╭─ GIVEN DATA

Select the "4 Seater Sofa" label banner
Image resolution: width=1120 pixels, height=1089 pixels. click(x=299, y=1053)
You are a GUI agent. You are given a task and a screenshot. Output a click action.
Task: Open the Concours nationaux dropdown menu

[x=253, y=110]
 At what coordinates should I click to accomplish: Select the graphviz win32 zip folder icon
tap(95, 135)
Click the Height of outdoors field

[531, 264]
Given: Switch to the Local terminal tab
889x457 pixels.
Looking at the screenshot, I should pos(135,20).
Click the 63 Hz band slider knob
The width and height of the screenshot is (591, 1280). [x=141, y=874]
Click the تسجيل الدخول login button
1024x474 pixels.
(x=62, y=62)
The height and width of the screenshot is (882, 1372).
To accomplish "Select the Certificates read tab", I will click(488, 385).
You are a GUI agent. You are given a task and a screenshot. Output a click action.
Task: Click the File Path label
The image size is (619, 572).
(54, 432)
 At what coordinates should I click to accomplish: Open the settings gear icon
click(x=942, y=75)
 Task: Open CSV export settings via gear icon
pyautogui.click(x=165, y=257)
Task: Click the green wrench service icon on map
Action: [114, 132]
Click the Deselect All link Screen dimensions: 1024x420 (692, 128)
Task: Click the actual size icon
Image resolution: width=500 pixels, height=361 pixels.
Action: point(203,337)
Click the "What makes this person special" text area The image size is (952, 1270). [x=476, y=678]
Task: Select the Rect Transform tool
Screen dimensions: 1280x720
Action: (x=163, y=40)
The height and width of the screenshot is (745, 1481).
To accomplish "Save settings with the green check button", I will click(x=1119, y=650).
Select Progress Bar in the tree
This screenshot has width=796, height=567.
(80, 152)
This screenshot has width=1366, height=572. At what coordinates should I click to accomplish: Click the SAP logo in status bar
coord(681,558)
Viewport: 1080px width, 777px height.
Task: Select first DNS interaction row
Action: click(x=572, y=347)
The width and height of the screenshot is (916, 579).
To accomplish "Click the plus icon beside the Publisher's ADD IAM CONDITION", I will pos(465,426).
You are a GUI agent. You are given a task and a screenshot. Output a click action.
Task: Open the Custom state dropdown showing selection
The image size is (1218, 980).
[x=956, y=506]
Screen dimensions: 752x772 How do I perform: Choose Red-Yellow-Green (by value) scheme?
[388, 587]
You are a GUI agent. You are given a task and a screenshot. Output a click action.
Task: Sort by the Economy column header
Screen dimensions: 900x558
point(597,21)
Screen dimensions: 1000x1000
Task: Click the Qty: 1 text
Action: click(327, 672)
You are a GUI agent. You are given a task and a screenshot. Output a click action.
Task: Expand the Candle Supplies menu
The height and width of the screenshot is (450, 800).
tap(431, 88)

╰─

■ WHAT THIS TASK INVOLVES
Among the lines of the listing above, which ones contain the word "will"? Show them.

■ SOLVED EXERCISE
To accomplish "Select the Certificates read tab", I will click(488, 385).
To accomplish "Save settings with the green check button", I will click(x=1119, y=650).
To accomplish "Click the plus icon beside the Publisher's ADD IAM CONDITION", I will pos(465,426).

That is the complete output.